EXERCISE GOAL →
Replace every "computer-use agent" with "desktop agent" in the rows below, and leave everything else unchanged.

GIVEN ENTRIES →

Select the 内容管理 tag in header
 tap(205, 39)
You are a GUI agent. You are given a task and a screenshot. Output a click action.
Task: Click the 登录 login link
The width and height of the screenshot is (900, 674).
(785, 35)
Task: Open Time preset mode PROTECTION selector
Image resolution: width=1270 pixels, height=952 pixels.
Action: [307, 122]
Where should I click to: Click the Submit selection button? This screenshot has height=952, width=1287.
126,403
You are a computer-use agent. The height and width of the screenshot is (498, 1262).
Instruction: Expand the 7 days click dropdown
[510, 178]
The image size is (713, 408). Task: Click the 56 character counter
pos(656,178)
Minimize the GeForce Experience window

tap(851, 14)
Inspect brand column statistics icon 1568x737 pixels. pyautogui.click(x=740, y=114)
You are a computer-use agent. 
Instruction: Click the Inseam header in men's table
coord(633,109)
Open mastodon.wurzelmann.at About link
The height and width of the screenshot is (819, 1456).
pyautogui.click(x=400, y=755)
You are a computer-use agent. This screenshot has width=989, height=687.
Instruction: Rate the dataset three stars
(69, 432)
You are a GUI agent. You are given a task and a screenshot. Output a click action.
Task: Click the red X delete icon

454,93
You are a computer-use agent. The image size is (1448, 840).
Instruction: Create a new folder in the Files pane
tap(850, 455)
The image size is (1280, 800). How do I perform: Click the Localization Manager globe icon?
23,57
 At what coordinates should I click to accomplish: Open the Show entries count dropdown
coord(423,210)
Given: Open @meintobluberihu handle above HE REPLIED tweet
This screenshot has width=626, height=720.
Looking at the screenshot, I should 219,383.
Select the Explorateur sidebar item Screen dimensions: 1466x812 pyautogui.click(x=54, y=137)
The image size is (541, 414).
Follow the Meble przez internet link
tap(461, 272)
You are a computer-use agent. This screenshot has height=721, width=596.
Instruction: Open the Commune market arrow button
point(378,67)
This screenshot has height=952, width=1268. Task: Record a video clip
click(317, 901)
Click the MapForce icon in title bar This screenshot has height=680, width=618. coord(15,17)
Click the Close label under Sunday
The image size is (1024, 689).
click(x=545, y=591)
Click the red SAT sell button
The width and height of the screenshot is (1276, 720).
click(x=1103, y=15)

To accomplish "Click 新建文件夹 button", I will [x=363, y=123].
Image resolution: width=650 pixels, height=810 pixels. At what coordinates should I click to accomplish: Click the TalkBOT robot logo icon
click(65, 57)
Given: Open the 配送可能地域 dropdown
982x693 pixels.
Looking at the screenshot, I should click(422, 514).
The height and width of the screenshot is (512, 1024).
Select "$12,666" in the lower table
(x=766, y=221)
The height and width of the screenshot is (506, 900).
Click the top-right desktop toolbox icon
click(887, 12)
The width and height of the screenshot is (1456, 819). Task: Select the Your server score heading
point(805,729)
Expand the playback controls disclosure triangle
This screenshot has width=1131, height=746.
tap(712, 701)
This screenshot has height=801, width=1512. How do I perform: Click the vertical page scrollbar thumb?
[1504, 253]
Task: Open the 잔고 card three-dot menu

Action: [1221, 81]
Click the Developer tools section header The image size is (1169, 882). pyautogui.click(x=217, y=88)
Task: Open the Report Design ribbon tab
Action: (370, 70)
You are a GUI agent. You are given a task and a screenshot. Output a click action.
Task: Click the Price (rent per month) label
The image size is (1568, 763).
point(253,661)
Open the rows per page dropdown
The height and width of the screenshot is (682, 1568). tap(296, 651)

RESPONSE →
Select the 内容管理 tag in header
 tap(205, 39)
You are a GUI agent. You are given a task and a screenshot. Output a click action.
Task: Click the 登录 login link
The width and height of the screenshot is (900, 674).
(785, 35)
Task: Open Time preset mode PROTECTION selector
Image resolution: width=1270 pixels, height=952 pixels.
Action: [307, 122]
Where should I click to: Click the Submit selection button? This screenshot has height=952, width=1287.
126,403
You are a desktop agent. The height and width of the screenshot is (498, 1262).
Instruction: Expand the 7 days click dropdown
[510, 178]
The image size is (713, 408). Task: Click the 56 character counter
pos(656,178)
Minimize the GeForce Experience window

tap(851, 14)
Inspect brand column statistics icon 1568x737 pixels. pyautogui.click(x=740, y=114)
You are a desktop agent. 
Instruction: Click the Inseam header in men's table
coord(633,109)
Open mastodon.wurzelmann.at About link
The height and width of the screenshot is (819, 1456).
pyautogui.click(x=400, y=755)
You are a desktop agent. This screenshot has width=989, height=687.
Instruction: Rate the dataset three stars
(69, 432)
You are a GUI agent. You are given a task and a screenshot. Output a click action.
Task: Click the red X delete icon

454,93
You are a desktop agent. The image size is (1448, 840).
Instruction: Create a new folder in the Files pane
tap(850, 455)
The image size is (1280, 800). How do I perform: Click the Localization Manager globe icon?
23,57
 At what coordinates should I click to accomplish: Open the Show entries count dropdown
coord(423,210)
Given: Open @meintobluberihu handle above HE REPLIED tweet
This screenshot has width=626, height=720.
Looking at the screenshot, I should 219,383.
Select the Explorateur sidebar item Screen dimensions: 1466x812 pyautogui.click(x=54, y=137)
The image size is (541, 414).
Follow the Meble przez internet link
tap(461, 272)
You are a desktop agent. This screenshot has height=721, width=596.
Instruction: Open the Commune market arrow button
point(378,67)
This screenshot has height=952, width=1268. Task: Record a video clip
click(317, 901)
Click the MapForce icon in title bar This screenshot has height=680, width=618. coord(15,17)
Click the Close label under Sunday
The image size is (1024, 689).
click(x=545, y=591)
Click the red SAT sell button
The width and height of the screenshot is (1276, 720).
click(x=1103, y=15)

To accomplish "Click 新建文件夹 button", I will [x=363, y=123].
Image resolution: width=650 pixels, height=810 pixels. At what coordinates should I click to accomplish: Click the TalkBOT robot logo icon
click(65, 57)
Given: Open the 配送可能地域 dropdown
982x693 pixels.
Looking at the screenshot, I should click(422, 514).
The height and width of the screenshot is (512, 1024).
Select "$12,666" in the lower table
(x=766, y=221)
The height and width of the screenshot is (506, 900).
Click the top-right desktop toolbox icon
click(887, 12)
The width and height of the screenshot is (1456, 819). Task: Select the Your server score heading
point(805,729)
Expand the playback controls disclosure triangle
This screenshot has width=1131, height=746.
tap(712, 701)
This screenshot has height=801, width=1512. How do I perform: Click the vertical page scrollbar thumb?
[1504, 253]
Task: Open the 잔고 card three-dot menu

Action: [1221, 81]
Click the Developer tools section header The image size is (1169, 882). pyautogui.click(x=217, y=88)
Task: Open the Report Design ribbon tab
Action: (370, 70)
You are a GUI agent. You are given a task and a screenshot. Output a click action.
Task: Click the Price (rent per month) label
The image size is (1568, 763).
point(253,661)
Open the rows per page dropdown
The height and width of the screenshot is (682, 1568). tap(296, 651)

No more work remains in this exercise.